Even Hazel seemed to have understood that a really brilliant victory had been achieved; she brought Tinling a magnificent flag of pink glazed calico, on which she had painted in crimson letters: 'Indians' Terror.'

'I did not think of making the motto "Seven at one blow,"' she said, with a mischievous dimple.

'I like the other best,' said the General, unsuspectingly.

Jack and Guy went down to the camp as usual, but for some time they were in very low spirits, in spite of their commander's well-meant efforts to raise them.

'You'll do better next time,' he said kindly.

'But we've told you over and over again how it was!' they would exclaim.

'Yes, I know, I know. It's all right. I'm not complaining: I never expected you to be as cool as I was, your first time.' But even this did not seem to console the army to any large extent; they hunched their shoulders and kicked pebbles about with great apparent interest.

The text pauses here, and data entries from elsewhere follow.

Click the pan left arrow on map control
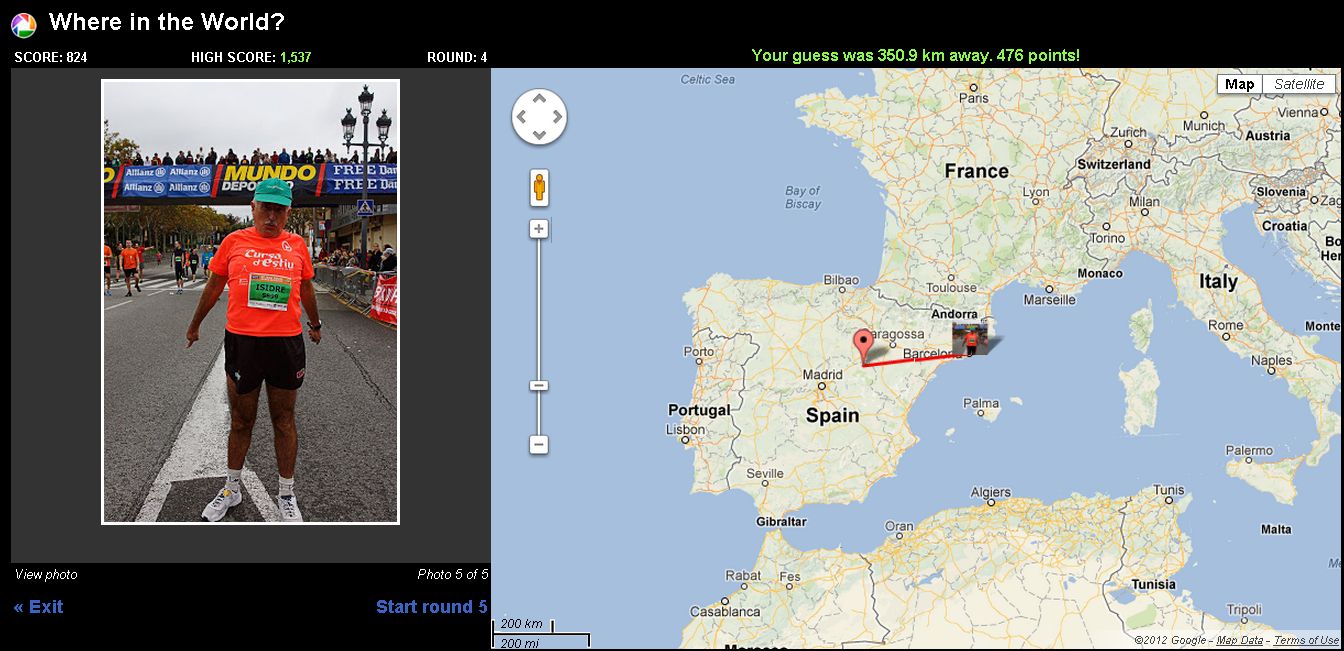Image resolution: width=1344 pixels, height=651 pixels. 521,115
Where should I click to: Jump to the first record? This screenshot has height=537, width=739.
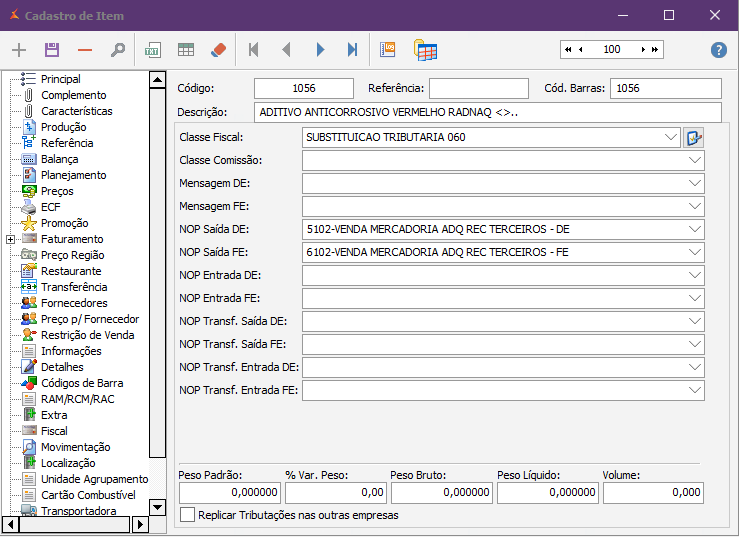click(254, 50)
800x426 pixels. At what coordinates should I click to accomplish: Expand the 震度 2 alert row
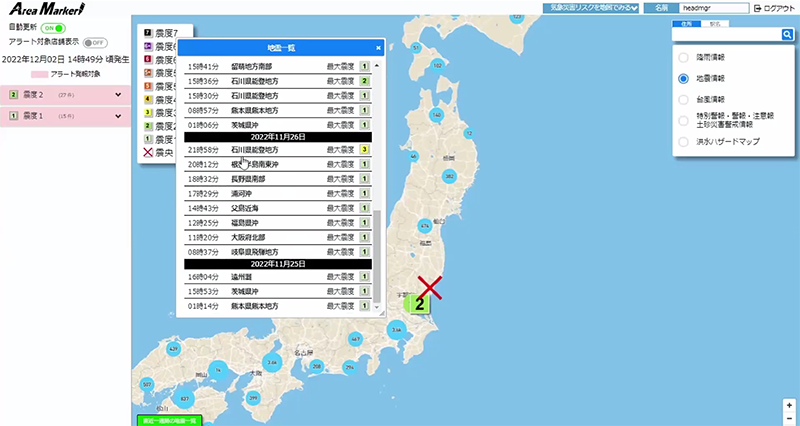coord(118,95)
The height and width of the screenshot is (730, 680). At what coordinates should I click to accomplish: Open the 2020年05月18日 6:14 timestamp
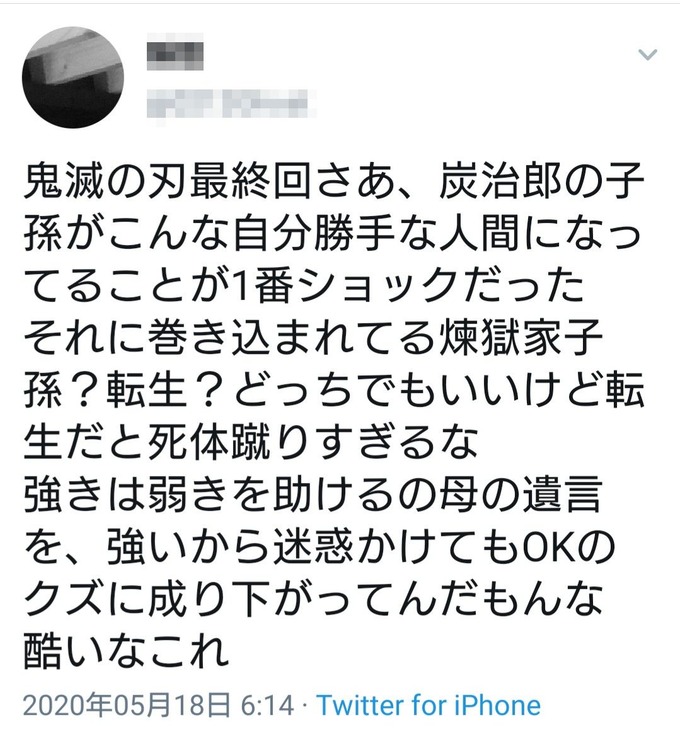(x=159, y=705)
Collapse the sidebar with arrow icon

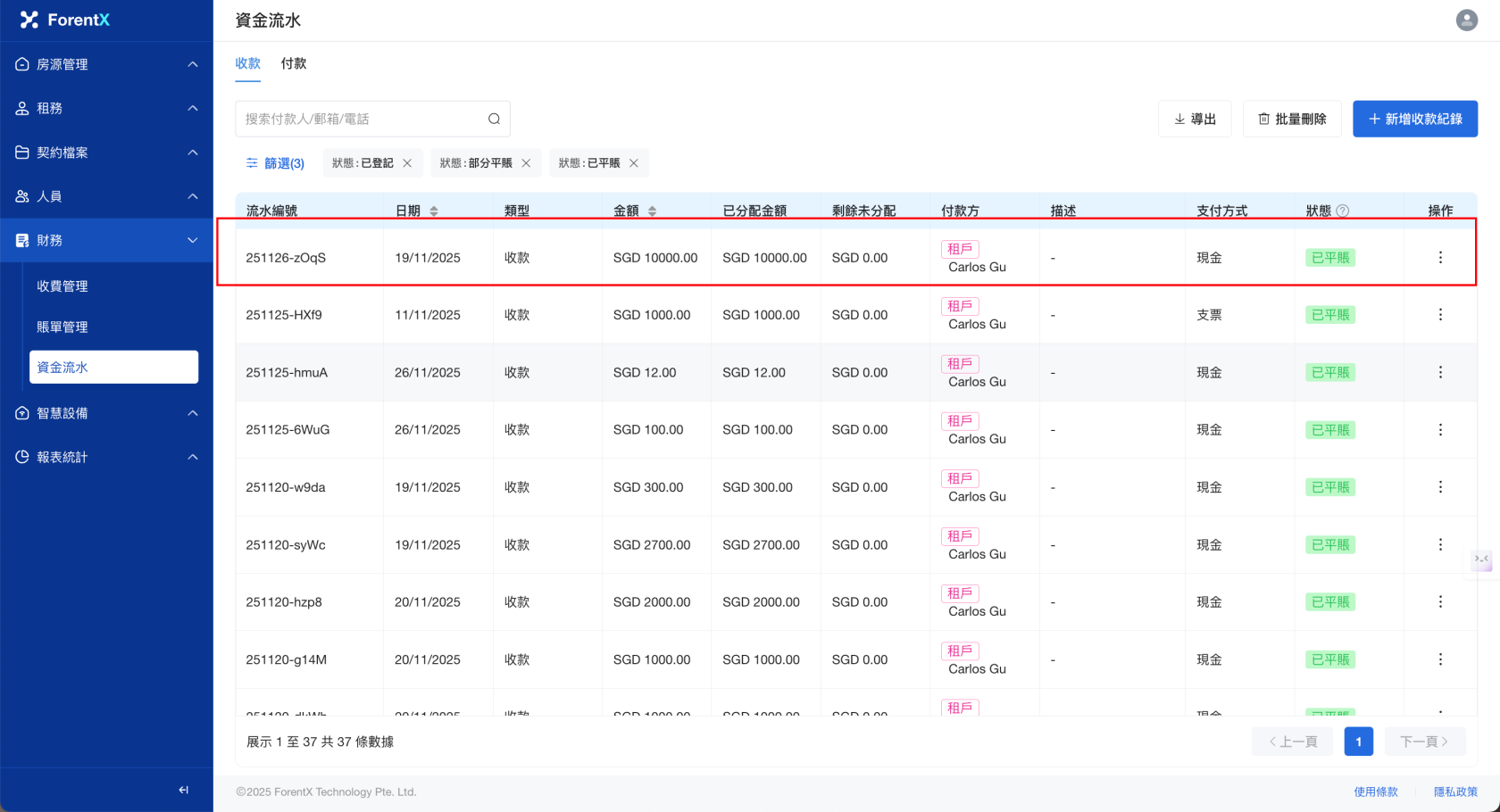pos(183,790)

The fact was, they could not help seeing that they had lost their prestige. It was true that their mother and elder sister at least (in spite of the flag) did not seem to treat the past danger with all the seriousness it deserved. It even struck Jack and Guy sometimes that they were under the delusion that the whole thing had been only a new development of the game. But as the General said: 'Even if that were so, it was kinder not to undeceive them. He certainly was contented to leave them in their error; he knew well enough what he had had to go through—he did not like even now to think of his despair when he found he would have to face the danger all alone.'

He was always making the army writhe by little unintentional reminders of this kind, and they had cruel misgivings that Uncle Lambert, though he was always quite kind and encouraging, did not in his heart believe that their unfortunate absence in the hour of peril was quite an accident on their part.

How they longed for an opportunity of wiping out their disgrace, and how their hearts sank when Tinling, from the depths of his experience, declared it very improbable that the attack would ever again be renewed. In the school-stories, the good boy who refuses to fight when he is kicked, and is sent to Coventry as a coward, always gets a speedy chance to clear his character. Someone (generally the very boy who kicked him) falls into a mill-stream, or a convenient horse runs away, or else a mad but considerate bull comes into the playground—and the good boy is always at hand to dive, or hang on to the bridle and be dragged several yards in the dust, or slowly retreat backwards, throwing down first his hat and then his coat to amuse and detain the infuriated bull.